Liverpool managing director Ian Ayre has suggested that Premier League teams should be able to negotiate individual international television rights deals and not stand by the current system that shares money received from broadcasters on a more equal basis.

Ayre’s comments come at a time when the majority of La Liga teams looking for a way to rescue the division from its currently deeply predictable state, brought on by the inequitable television deal that benefits Real Madrid and Barcelona. What is perhaps most revealing about Ayre’s contribution to the debate he calls for is his solution – not supporting the reigning in of Barcelona and Madrid, but rather allowing England’s clubs to replicate their excess.

Ayre’s proposal would eventually bring the same problem that is currently blighting Spain, the domination of the league by a small group of teams, to England, where the Premier League is already distorted by oligarchical owners and Champions League prize money. Currently, only four or five teams may be capable of winning the Premier League, but that is at least twice as many as in Spain.

Indeed, far more would be disadvantaged as there will only ever be a finite amount of international TV money available, and when a handful of clubs take a greater share and become richer, the rest will become poorer. A greater amplification of the disparity that already exists between the teams and the top of the table and the rest would follow.

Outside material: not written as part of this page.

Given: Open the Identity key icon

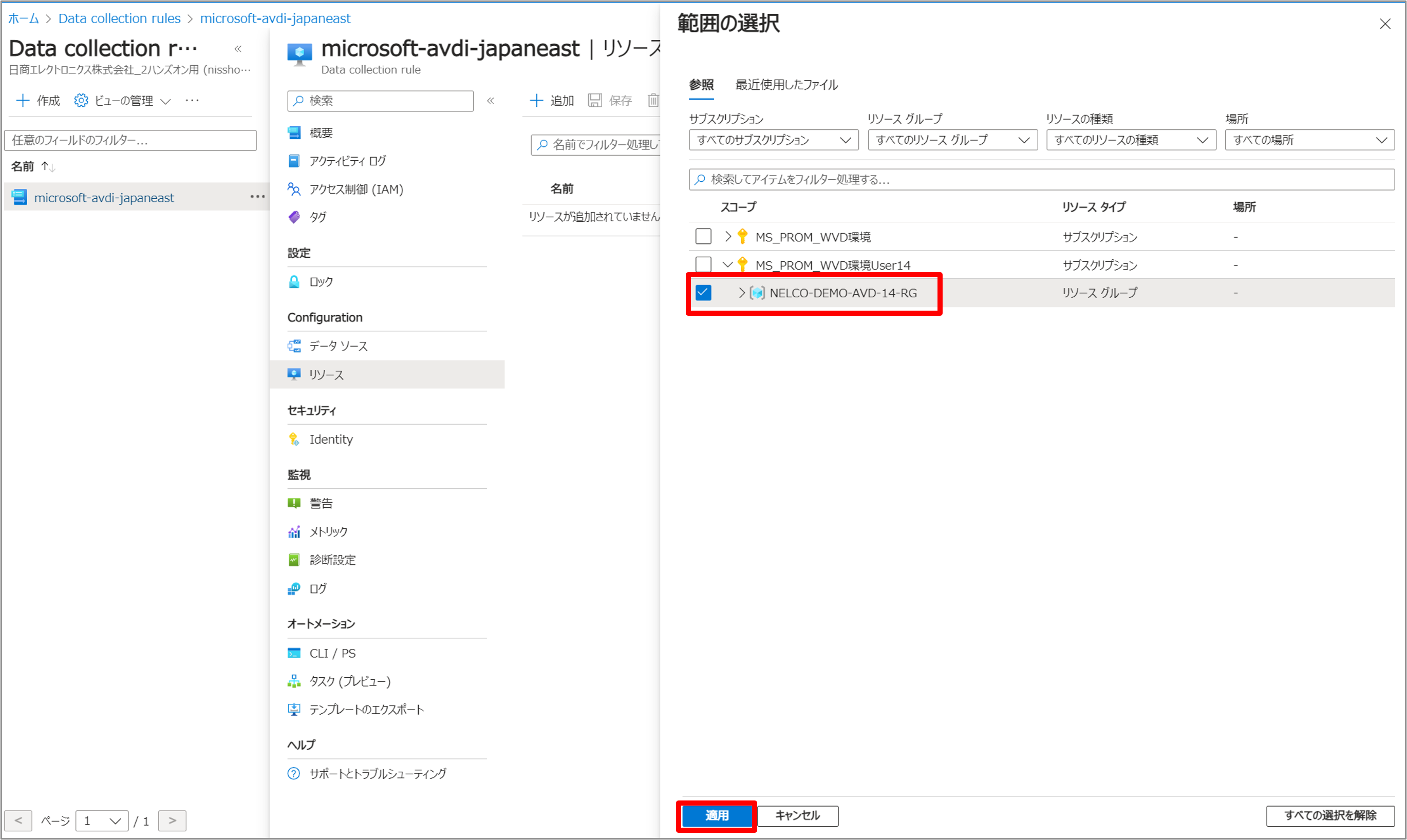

A more reputable suggestion would be for Ayre to examine ways to raise the value of the Premier League as a whole to the international market, not simply pull away from the other clubs in the division as has happened in La Liga. The end result would be the erosion of one of the Premier League’s key selling points – its greater competitiveness – thus damaging the worth of the very TV deals Ayre desires to maximise.

Ayre told the Guardian that his proposal is limited to the distribution of overseas TV rights but it is not hard to see how the focus could rapidly switch to the home market once the rest of the world has been exhausted. Liverpool, unable to start work on a new stadium and having recently raised ticket prices which must always take into account the local economy, are left with only TV rights as a source of income that can be exploited further, but even that will eventually reach breaking point.

Allowing the more famous clubs to negotiate their own television deal would not only tilt the balance even more in favour of the sides that already dominate the division, but also be in direct contravention to one of Bill Shankly’s less famous but most pertinent quotes: “I believe the only way to be truly successful is…with everyone having a share of the rewards…it’s the way I see football and the way I see life” For a club so steeped in the traditions laid down by Shankly, that may be the most compelling argument yet.